__ABOUT THIS TASK__. From the line holding "The image size is (694, 484)." through the line holding "Screen dimensions: 875x563" below, write out every line exactly; include both of those lines and drop the pictures.

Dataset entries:
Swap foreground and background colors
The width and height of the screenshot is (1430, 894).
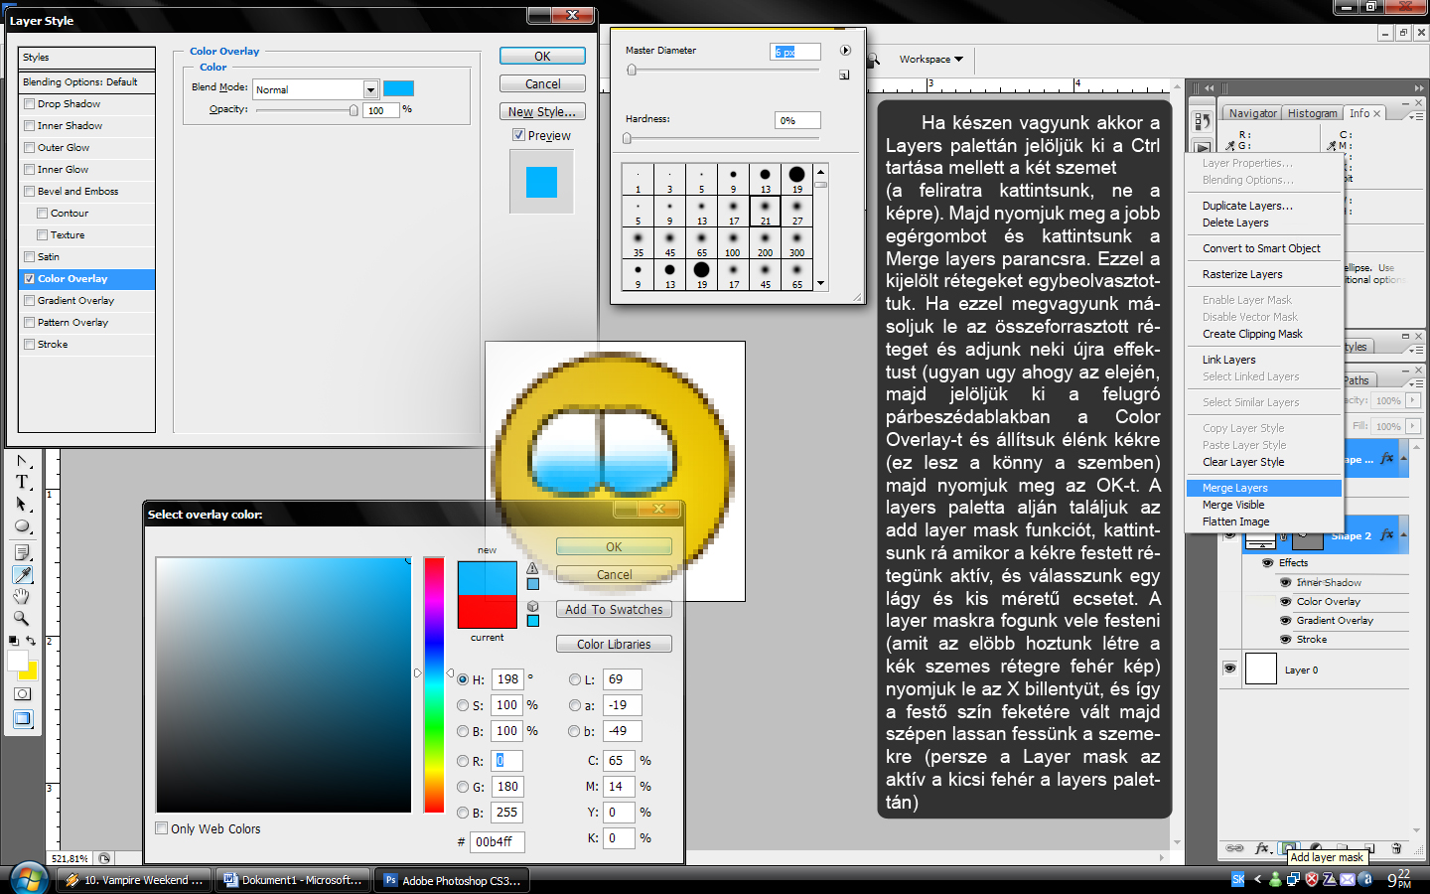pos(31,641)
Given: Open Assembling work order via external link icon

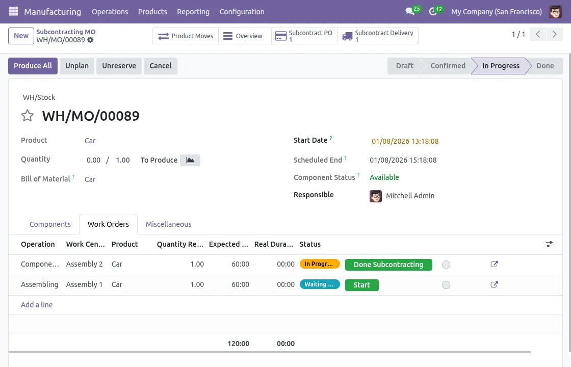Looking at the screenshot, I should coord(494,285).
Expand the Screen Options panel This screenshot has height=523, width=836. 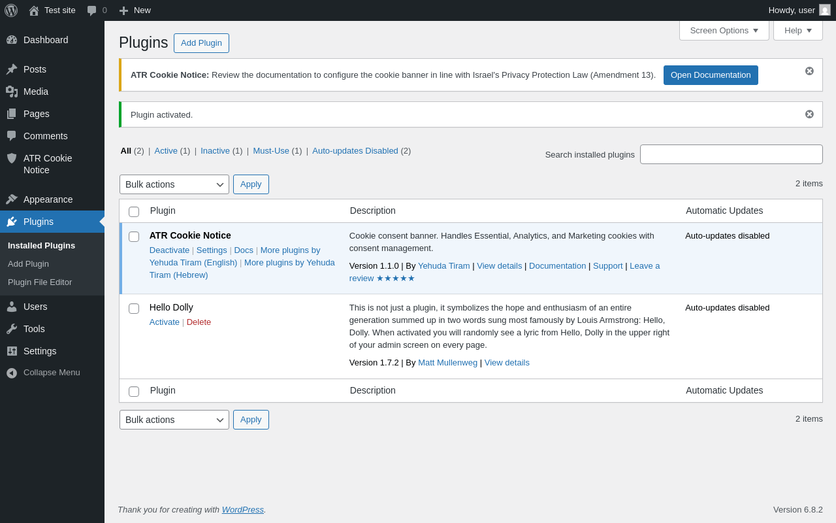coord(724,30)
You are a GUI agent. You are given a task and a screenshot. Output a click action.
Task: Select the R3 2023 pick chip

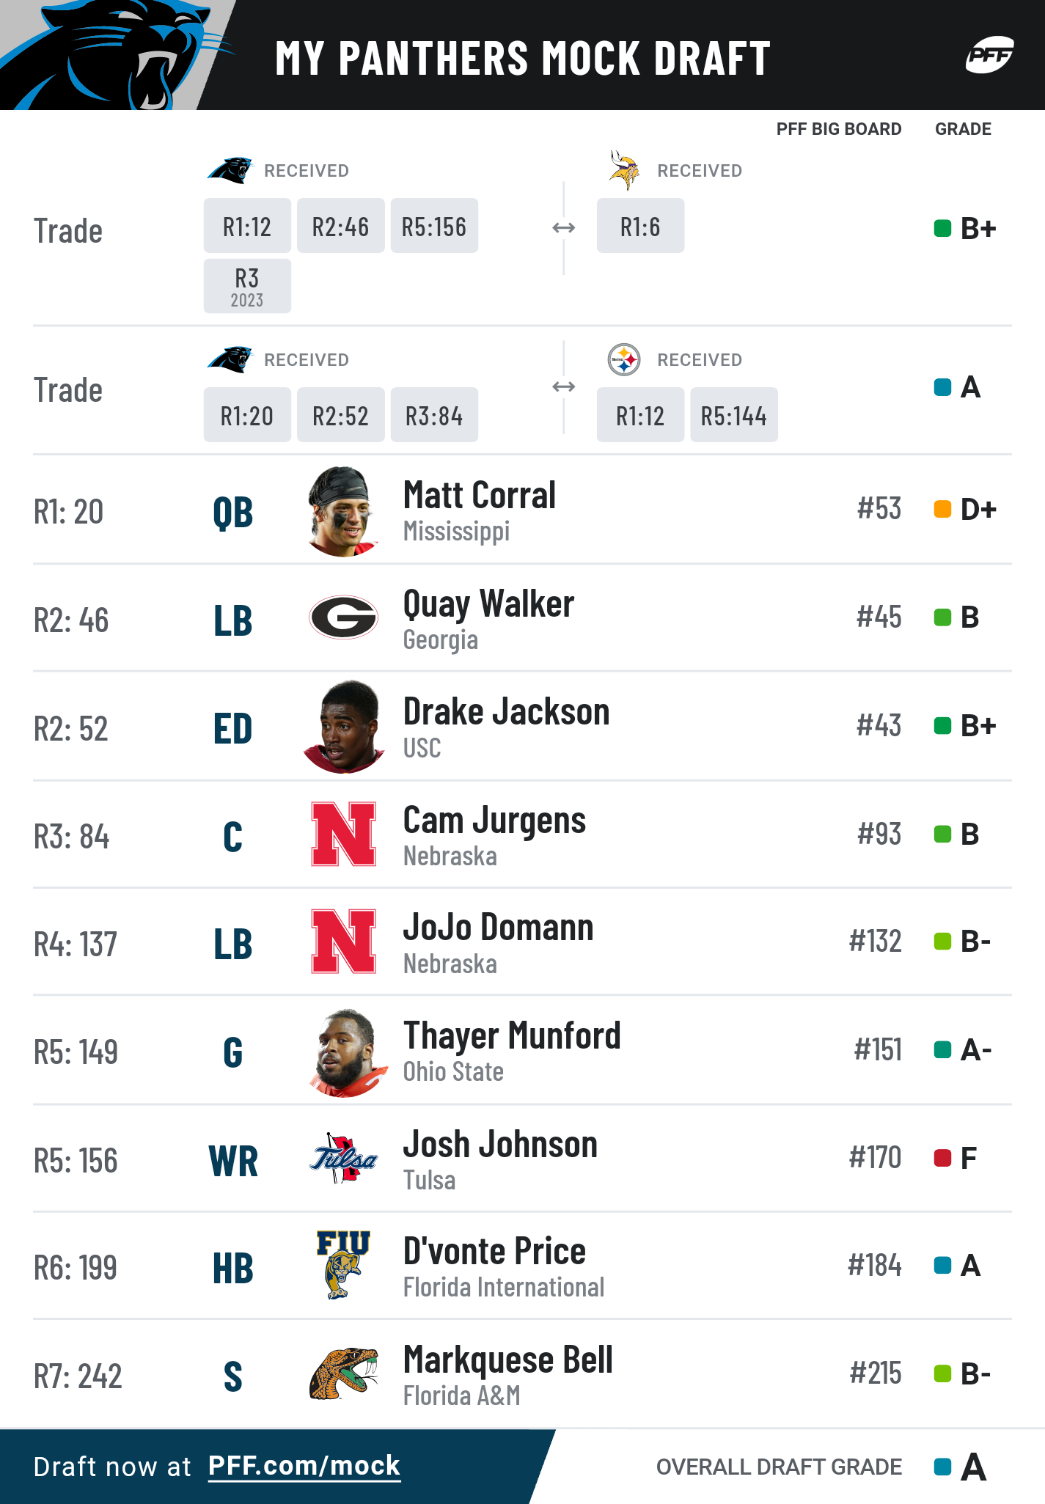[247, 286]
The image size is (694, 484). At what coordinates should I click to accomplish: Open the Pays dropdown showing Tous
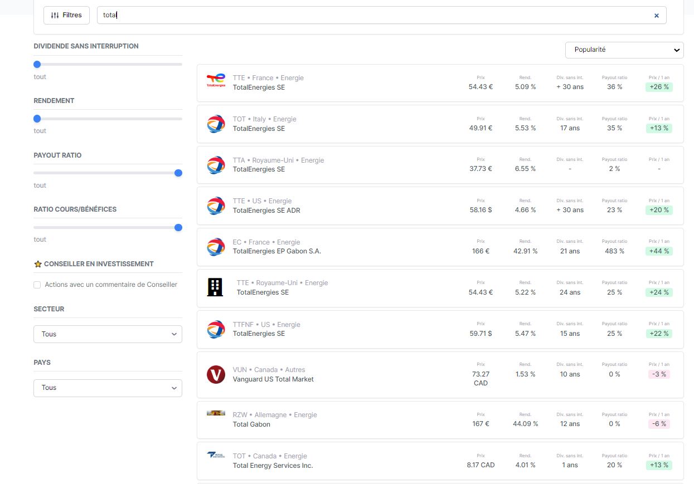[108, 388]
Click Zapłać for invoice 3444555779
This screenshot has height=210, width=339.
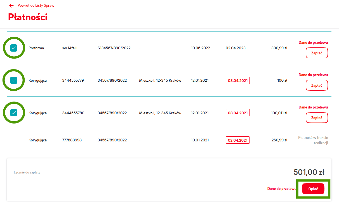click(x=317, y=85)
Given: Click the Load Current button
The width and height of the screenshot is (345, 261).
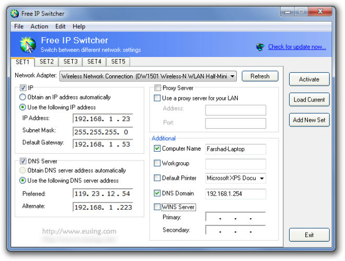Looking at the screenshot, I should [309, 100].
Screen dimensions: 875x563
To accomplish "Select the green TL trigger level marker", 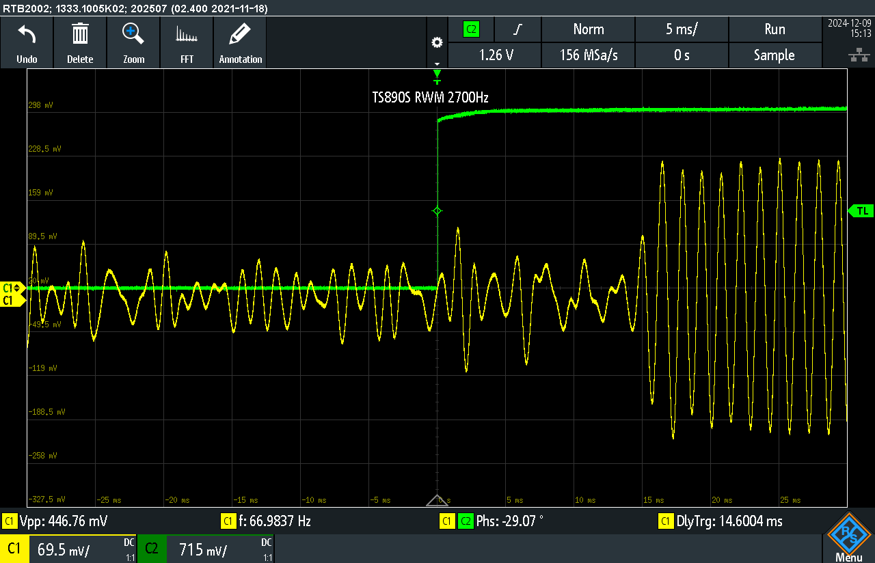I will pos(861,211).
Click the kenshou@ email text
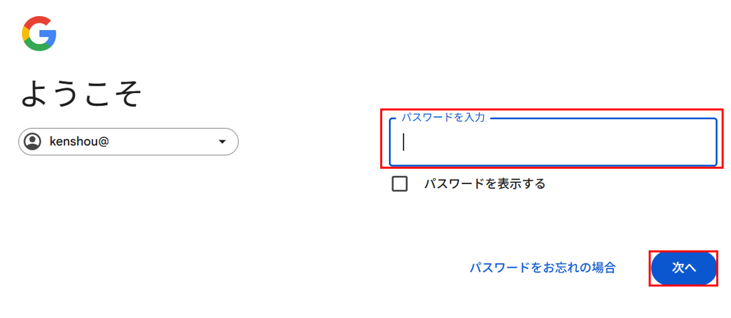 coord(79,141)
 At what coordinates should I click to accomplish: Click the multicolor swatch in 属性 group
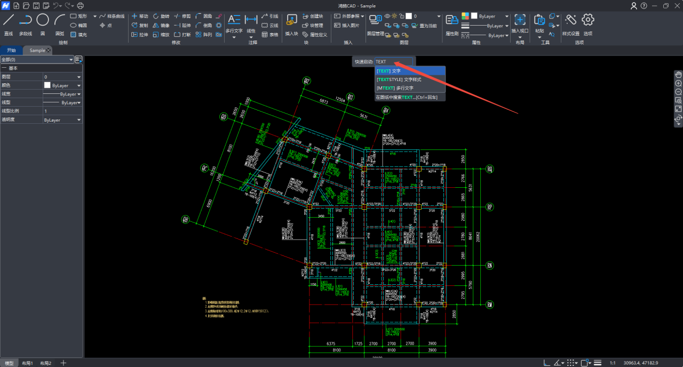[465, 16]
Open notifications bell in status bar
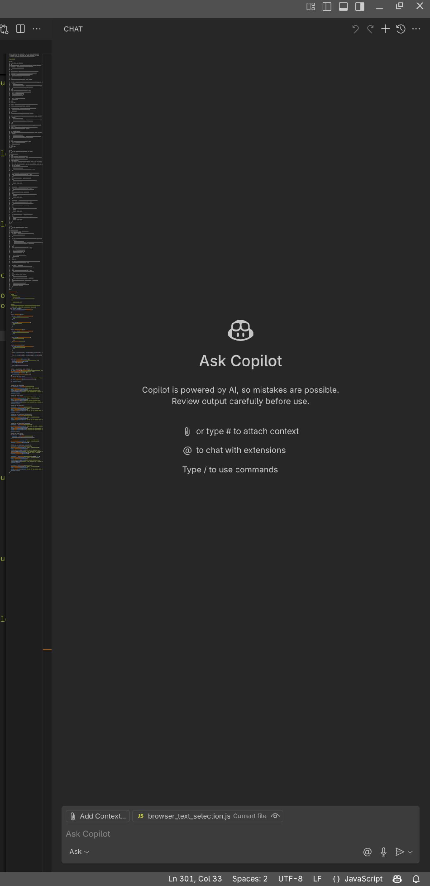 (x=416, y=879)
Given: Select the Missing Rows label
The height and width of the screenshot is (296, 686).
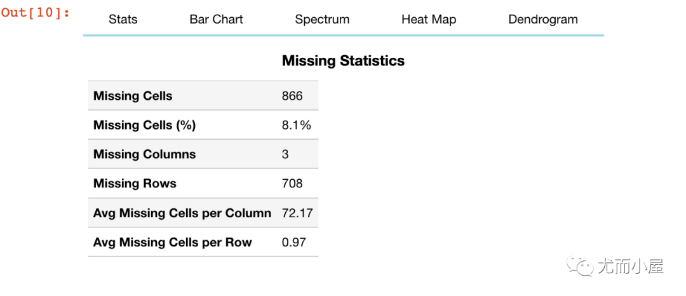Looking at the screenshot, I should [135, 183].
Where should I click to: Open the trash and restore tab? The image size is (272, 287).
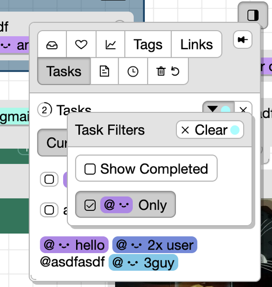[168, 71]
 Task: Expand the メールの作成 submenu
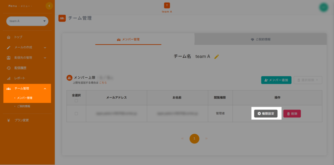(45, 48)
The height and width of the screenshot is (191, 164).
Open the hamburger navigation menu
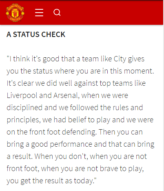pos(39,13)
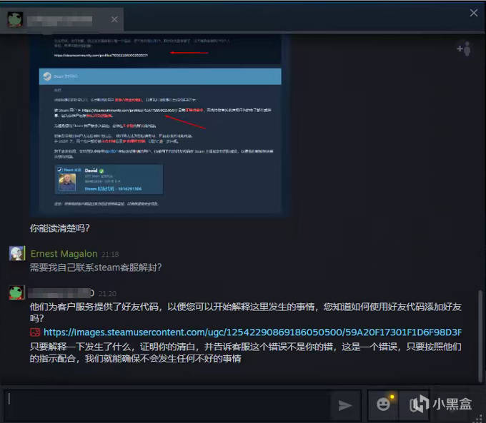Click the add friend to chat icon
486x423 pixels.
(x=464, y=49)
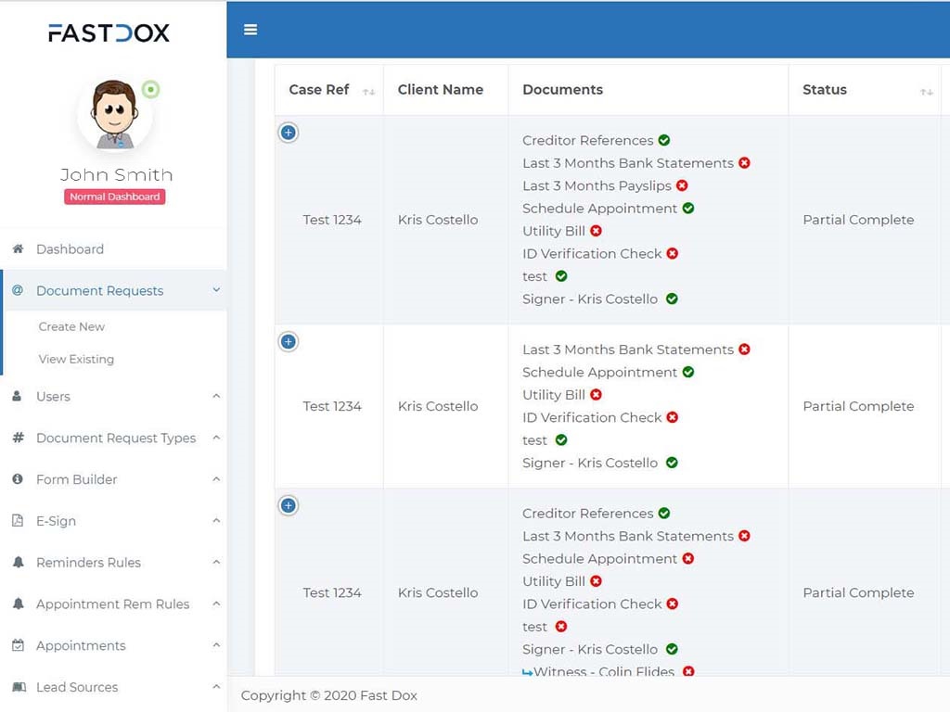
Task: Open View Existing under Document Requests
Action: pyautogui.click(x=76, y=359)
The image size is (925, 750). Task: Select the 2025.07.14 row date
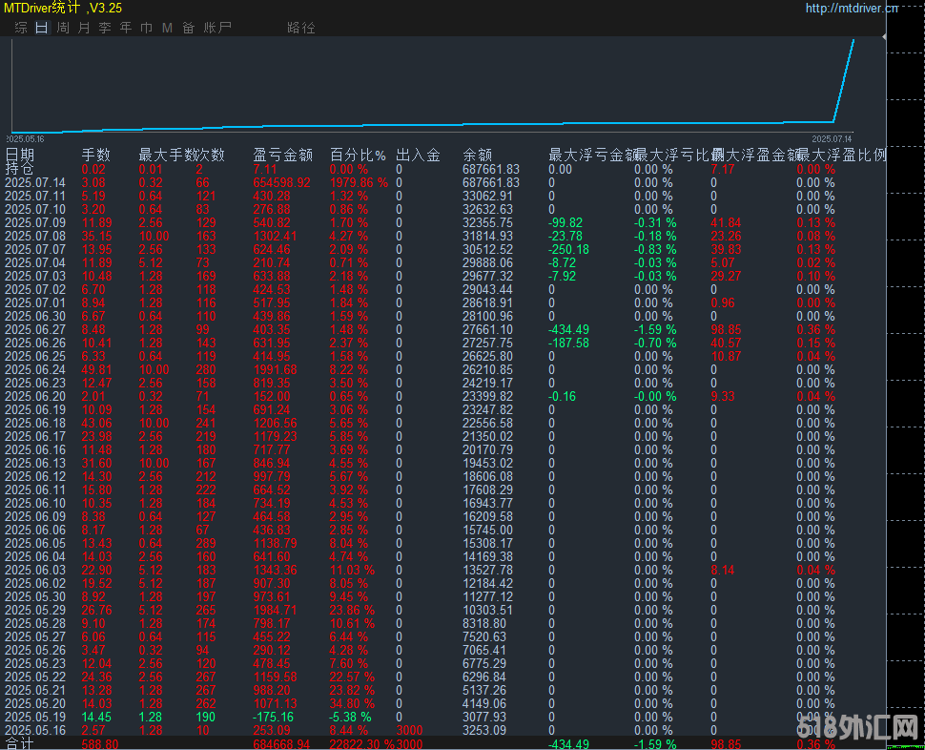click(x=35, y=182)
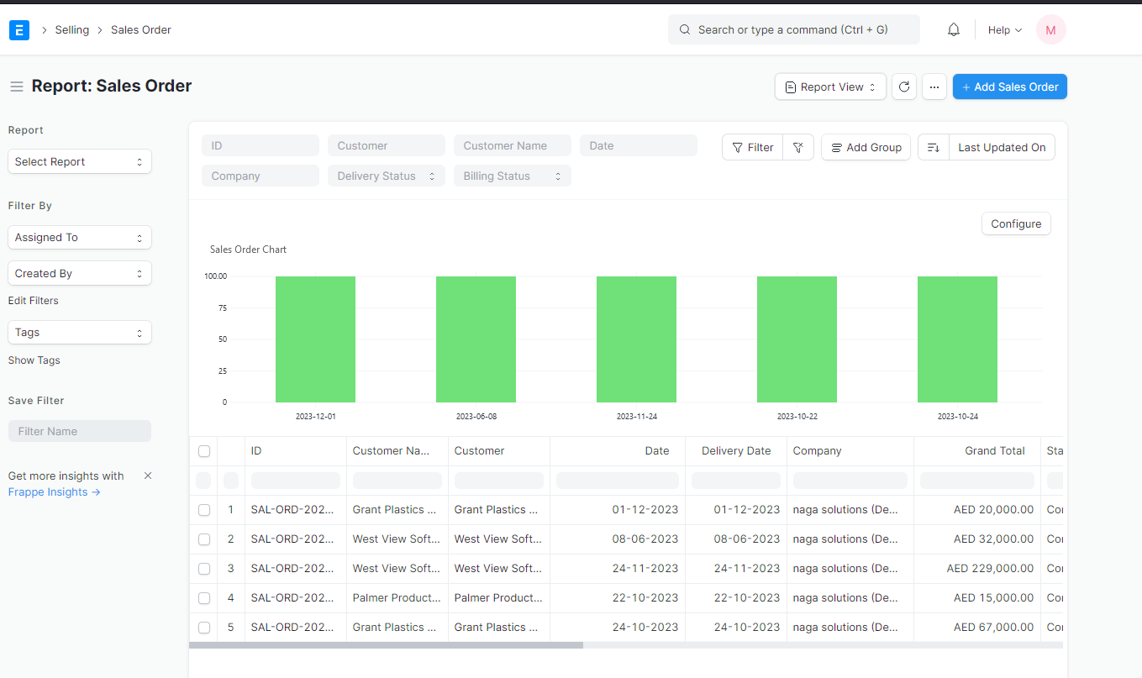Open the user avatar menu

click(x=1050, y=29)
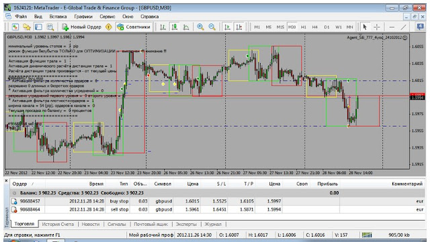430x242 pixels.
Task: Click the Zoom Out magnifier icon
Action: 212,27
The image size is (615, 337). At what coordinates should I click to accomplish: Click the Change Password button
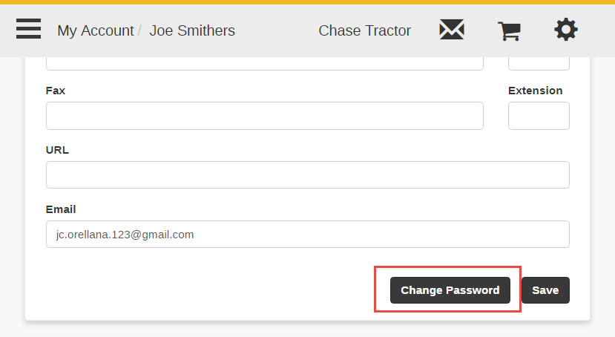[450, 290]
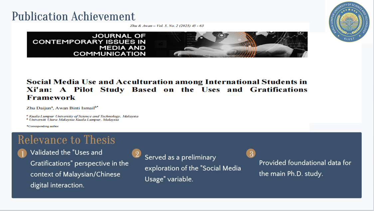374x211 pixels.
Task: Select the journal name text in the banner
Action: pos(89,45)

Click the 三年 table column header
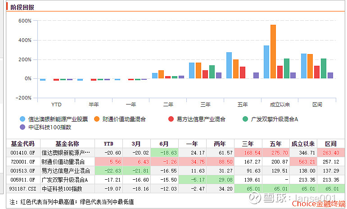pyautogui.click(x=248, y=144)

__ANSWER FOR THIS EXERCISE__.
The image size is (694, 484). At what coordinates should I click to accomplish: Open the Pays dropdown showing Tous
[108, 388]
Click Zapłać for invoice 3444555779
This screenshot has height=210, width=339.
click(x=317, y=85)
Given: Click the Load Current button
The width and height of the screenshot is (345, 261).
Looking at the screenshot, I should [309, 100].
Screen dimensions: 875x563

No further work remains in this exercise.